Debugging
Each executor that you have running will create its own log file. They are placed in your --output-dir, and have the form: pipeline_executor.py-YYYMMDD-HHMMSS.log (year, month, day, and the time in high precision). When an executor has finished running a stage, it writes a line into its log directory that will contain the stage number and the return of the stage. Here is an example:
pipeline_executor.py-20130604-101807868671.log:2013-06-04 10:18:22,659 __main__ INFO: Stage 1 finished, return was: 0
The end of the line "return was: 0" means that this stage finished correctly. If the return is anything but 0, something went wrong. For instance:
failed stage, indicated by the non-0 return:
pipeline_executor.py-20130604-101807868671.log:2013-06-04 10:18:39,120 __main__ INFO: Stage 58 finished, return was: 1
Here we see that stage 58 finished, but the return of the stage was non-0 (1), and so something went wrong. We can now find stage 58 in the pipeline-stages.txt file to investigate what went wrong. (For MAGeT, this will be called MAGeT-pipeline-stages.txt, for the registration chain, it will be called Registration-chain-pipeline-stages.txt, etc.)

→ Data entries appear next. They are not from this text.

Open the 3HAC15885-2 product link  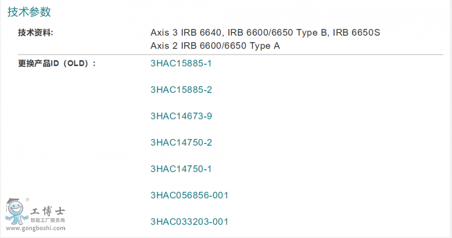(181, 90)
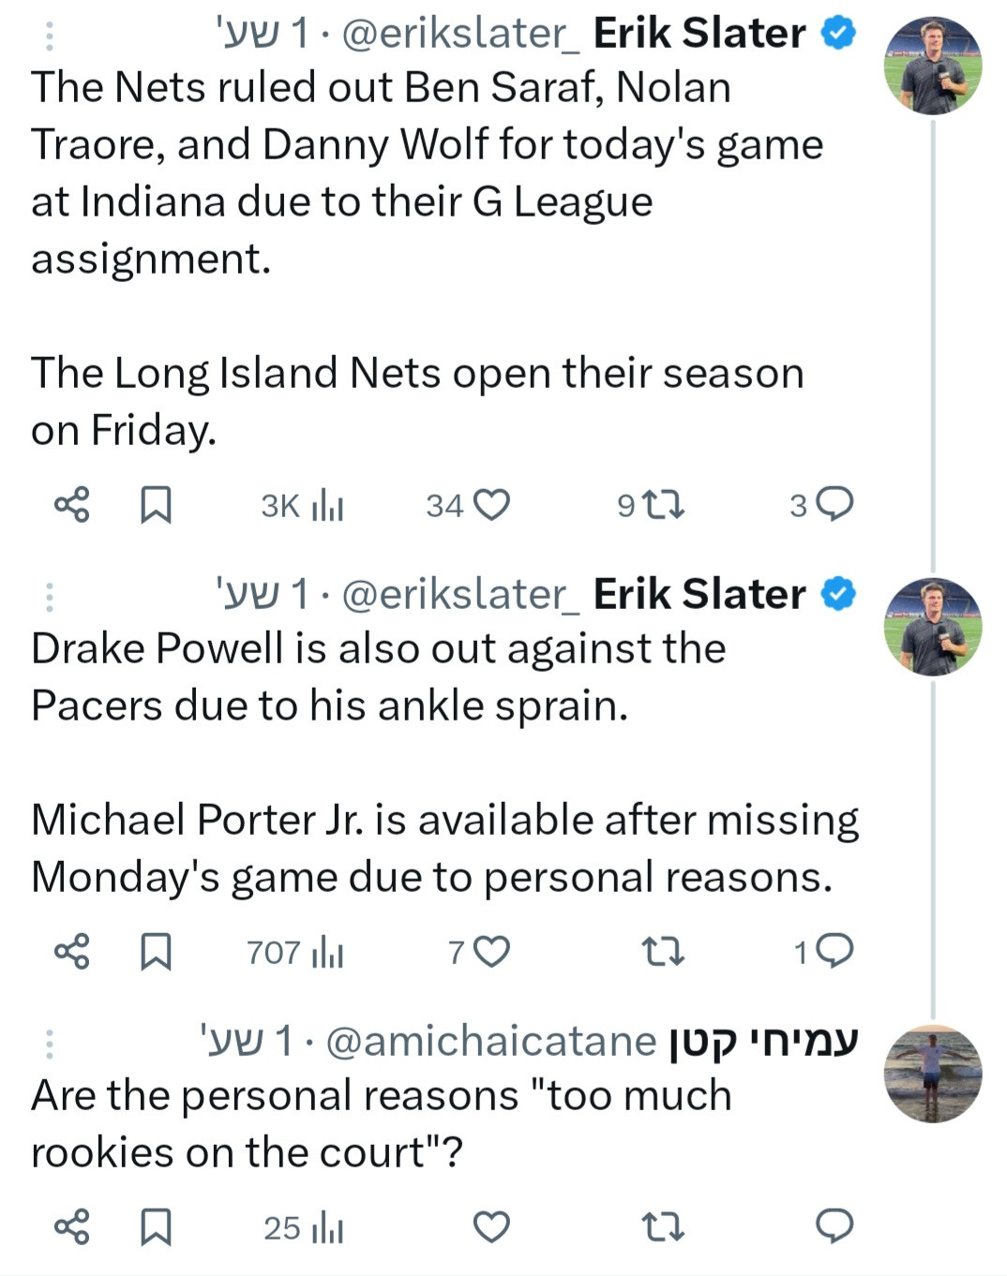
Task: Reply to the tweet with 3 comments
Action: pos(834,505)
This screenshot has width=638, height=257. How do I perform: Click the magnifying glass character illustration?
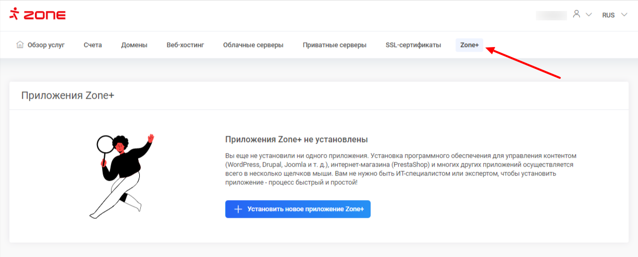pos(121,176)
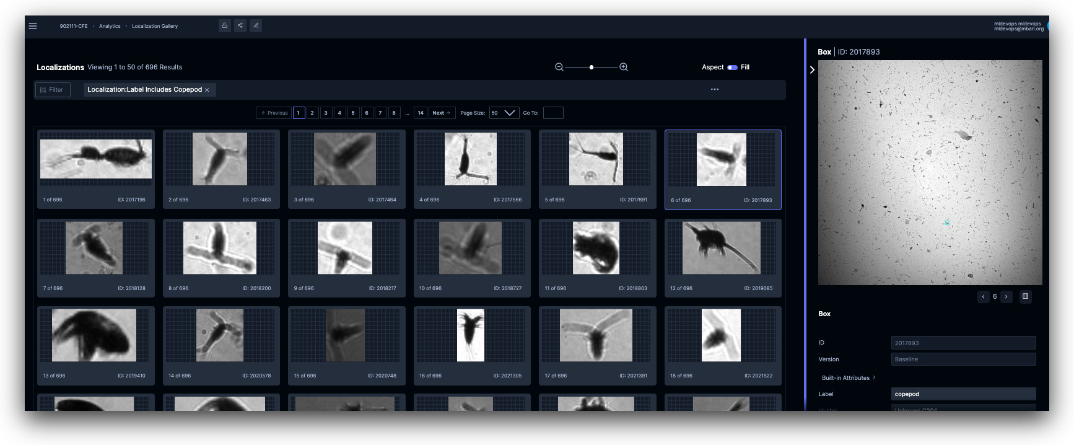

Verify that all stages finished correctly
The file MAGeT-pipeline-stages.txt contains all the stages that should be run. We can use this file in combination with the executor output to verify whether or not all stages have finished as follows:
# determine the number of stages to be run (wc - word count - counts the number of lines in a document; here the number of stages): > cat MAGeT-pipeline-stages.txt | wc -l 79 # now we want to know how many stages have run successfully: > grep "return was: 0" pipeline_executor.py-20130604-1350377* | wc -l 79
When these two numbers are the same, then we know that all stages have finished.